### WHAT TO PRODUCE
Every record is to be copied unchanged, except that its pictures are removed.

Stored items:

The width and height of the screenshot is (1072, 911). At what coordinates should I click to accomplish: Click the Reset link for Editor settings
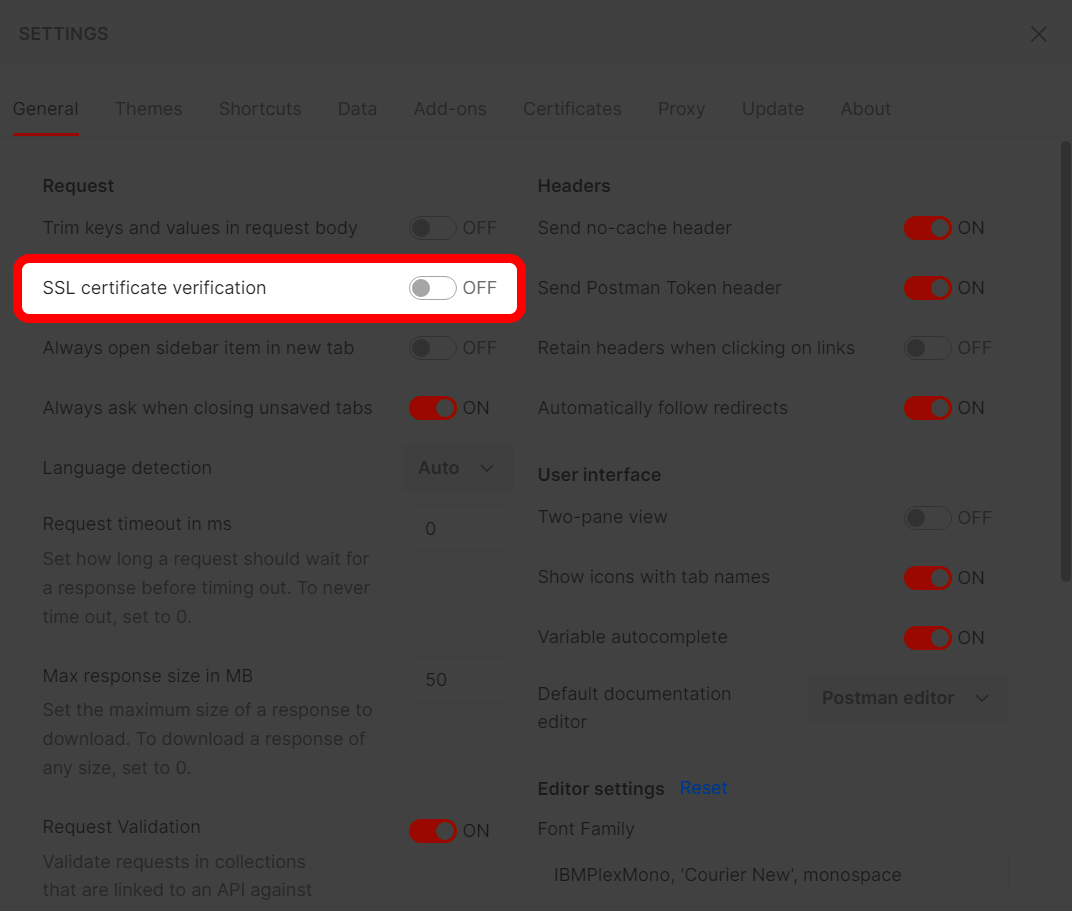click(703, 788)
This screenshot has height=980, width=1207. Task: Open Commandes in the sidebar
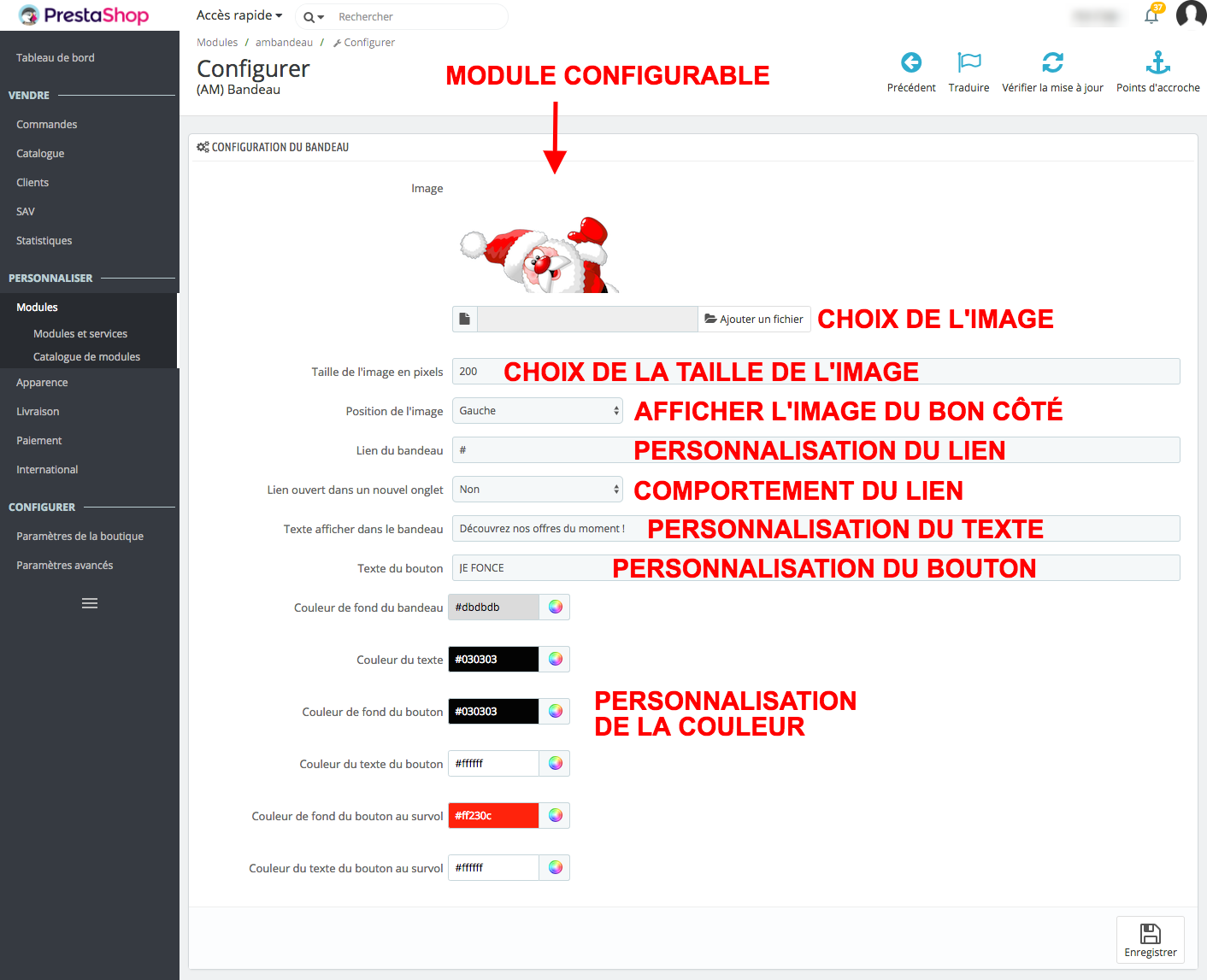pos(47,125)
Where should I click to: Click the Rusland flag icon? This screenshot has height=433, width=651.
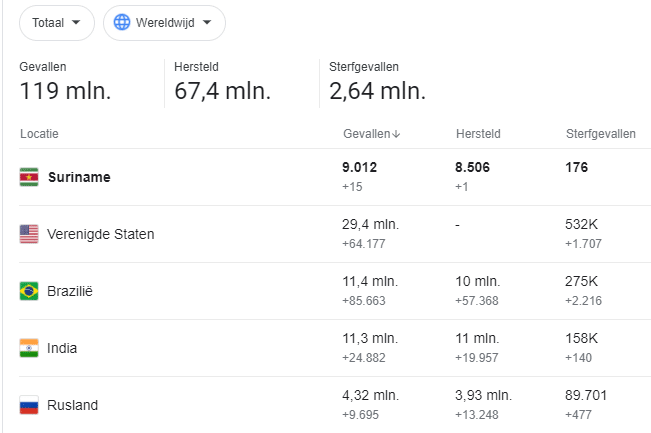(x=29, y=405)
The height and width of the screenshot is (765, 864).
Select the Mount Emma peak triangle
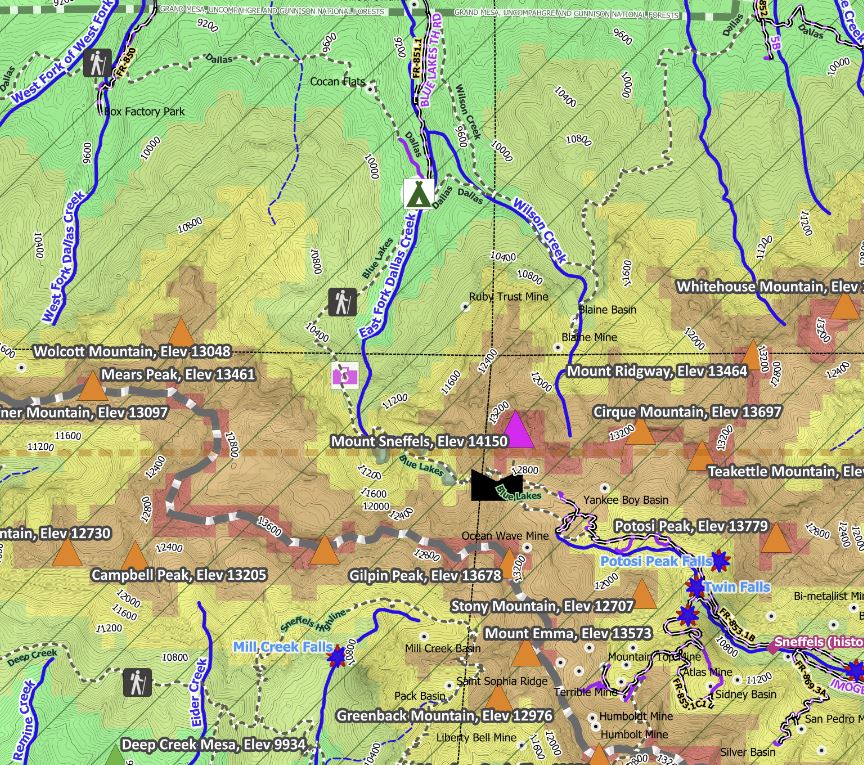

### ANSWER
The width and height of the screenshot is (1072, 911). At what coordinates should I click to accomplish: Click the Reset link for Editor settings
click(703, 788)
This screenshot has height=980, width=1207. Task: Open Commandes in the sidebar
pos(47,125)
Where should I click to: Click the Rusland flag icon? This screenshot has height=433, width=651.
(x=29, y=405)
The height and width of the screenshot is (765, 864).
Select the Mount Emma peak triangle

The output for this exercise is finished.